# Your objective
Return exactly the run of lines that begins at the line containing "This screenshot has width=1366, height=768." and ends at the last line of the material below; pictures stay out.
______________________________
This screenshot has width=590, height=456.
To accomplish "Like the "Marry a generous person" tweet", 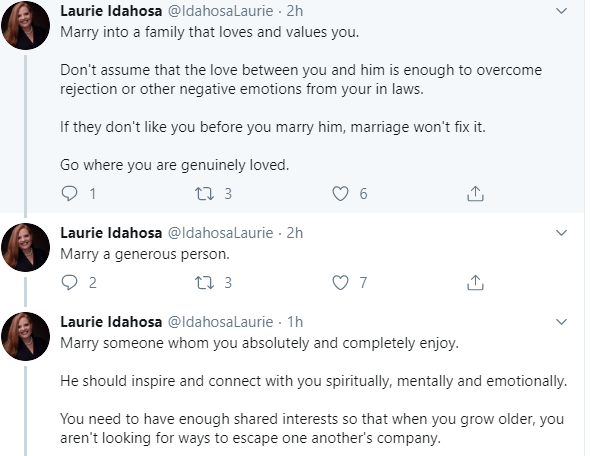I will [x=341, y=283].
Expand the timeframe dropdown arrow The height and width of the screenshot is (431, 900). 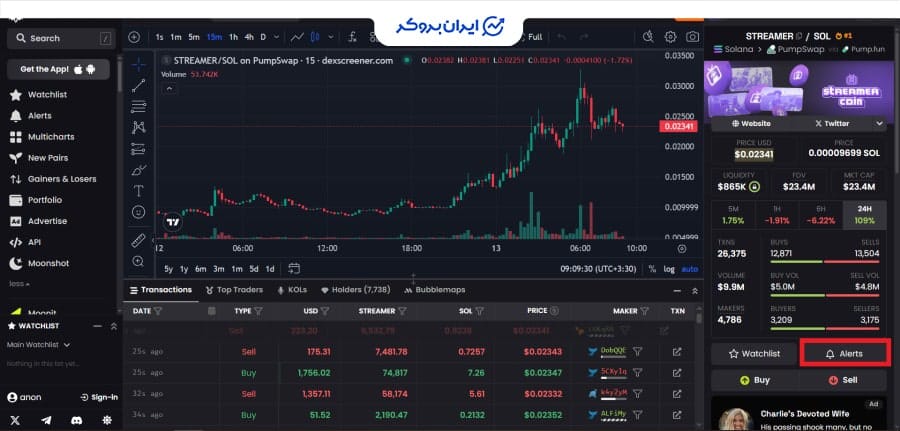[277, 37]
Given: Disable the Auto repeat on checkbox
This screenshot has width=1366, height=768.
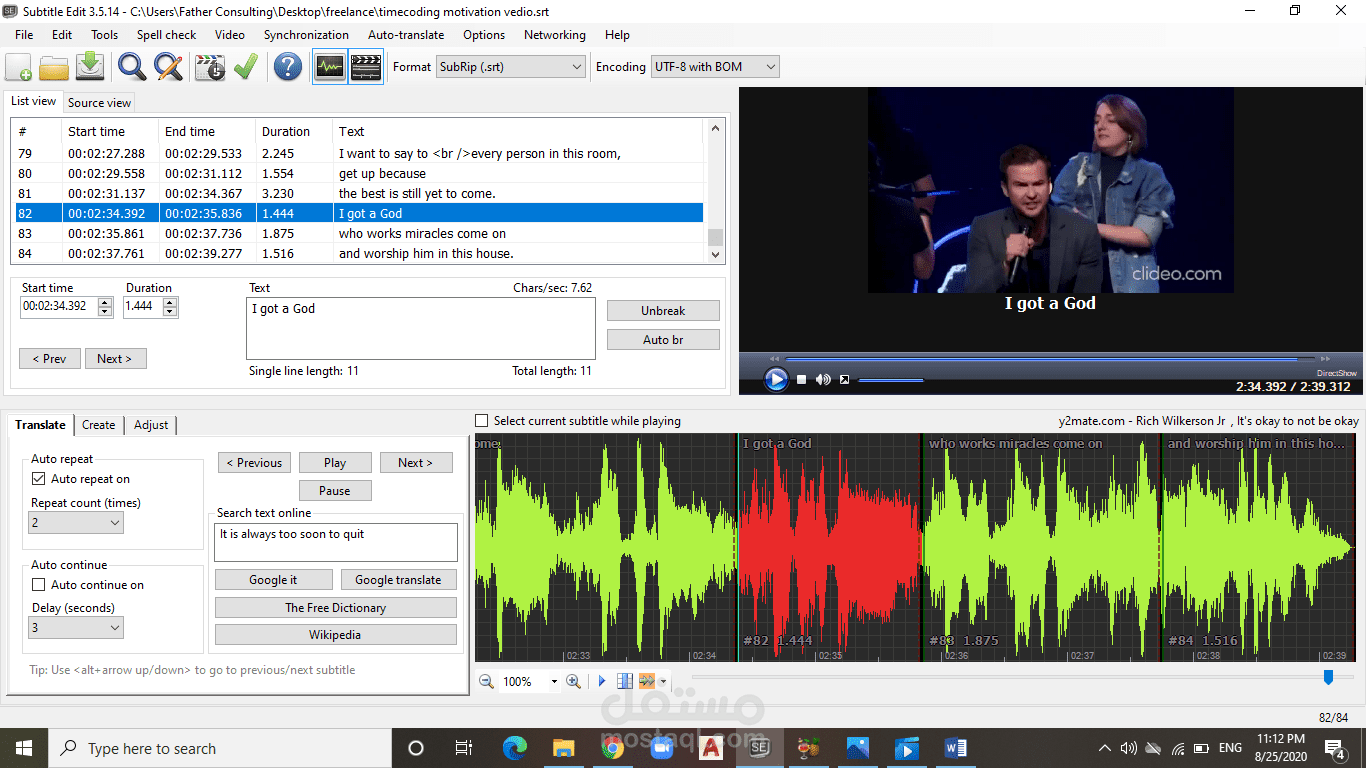Looking at the screenshot, I should 39,479.
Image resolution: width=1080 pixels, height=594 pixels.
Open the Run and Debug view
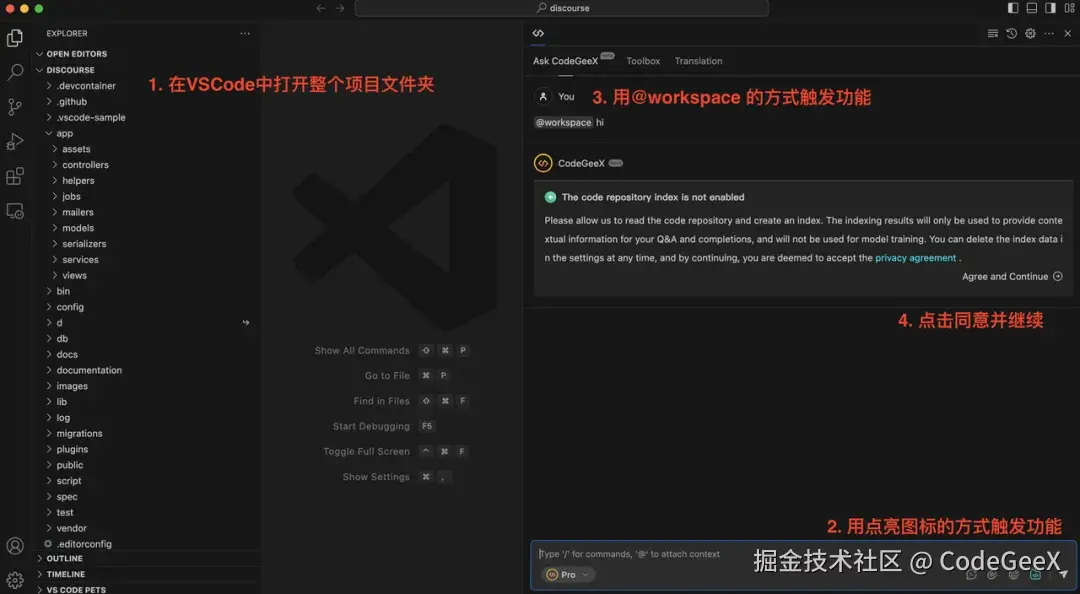tap(14, 140)
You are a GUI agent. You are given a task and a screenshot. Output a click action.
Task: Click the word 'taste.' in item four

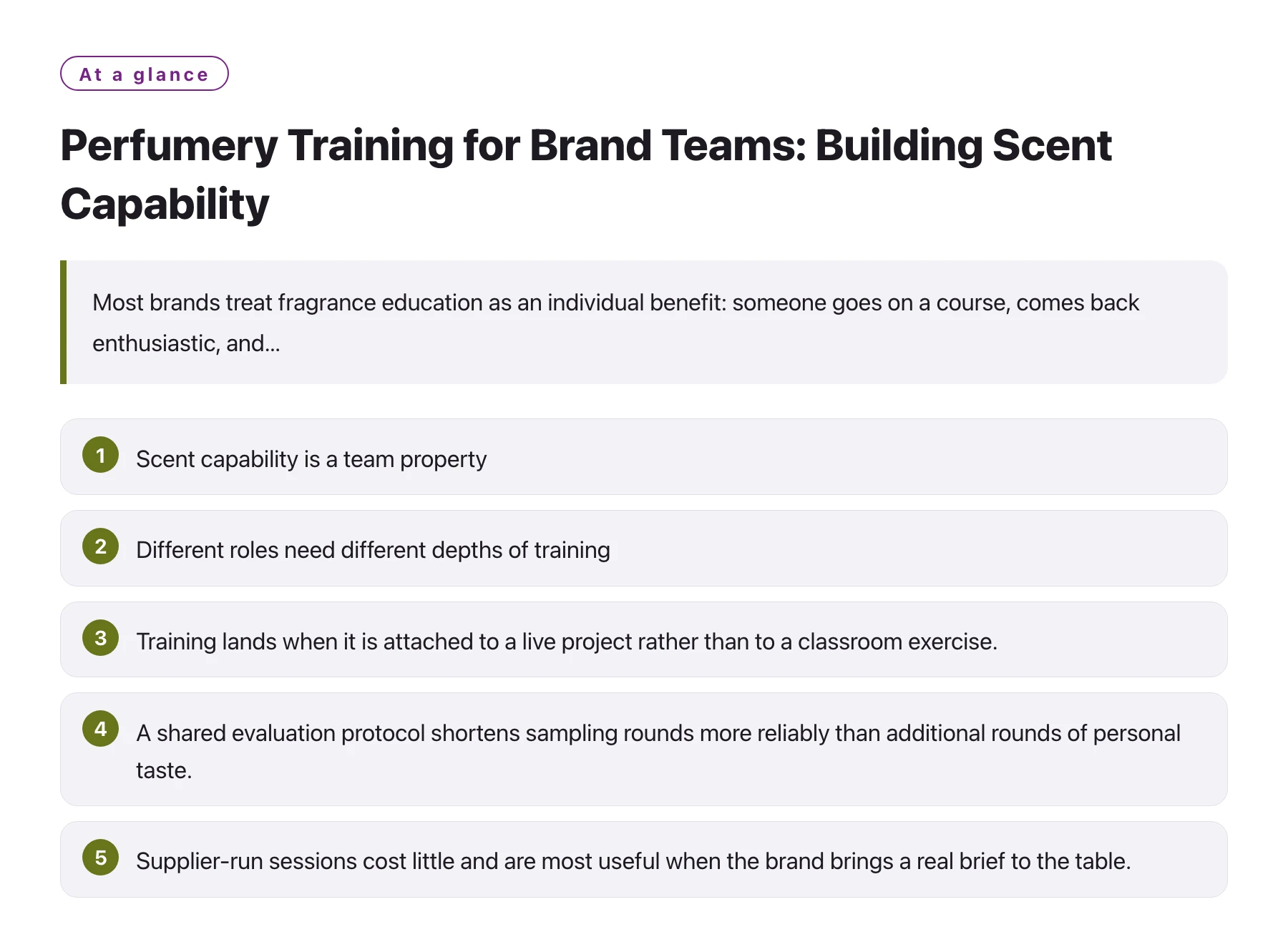coord(164,770)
______________________________
# Answer box
This screenshot has width=1366, height=768.
Looking at the screenshot, I should 39,479.
Image resolution: width=1080 pixels, height=594 pixels.
Open the Run and Debug view
tap(14, 140)
You are a GUI agent. You are given a task and a screenshot. Output a click action.
Task: Click the word 'taste.' in item four

coord(164,770)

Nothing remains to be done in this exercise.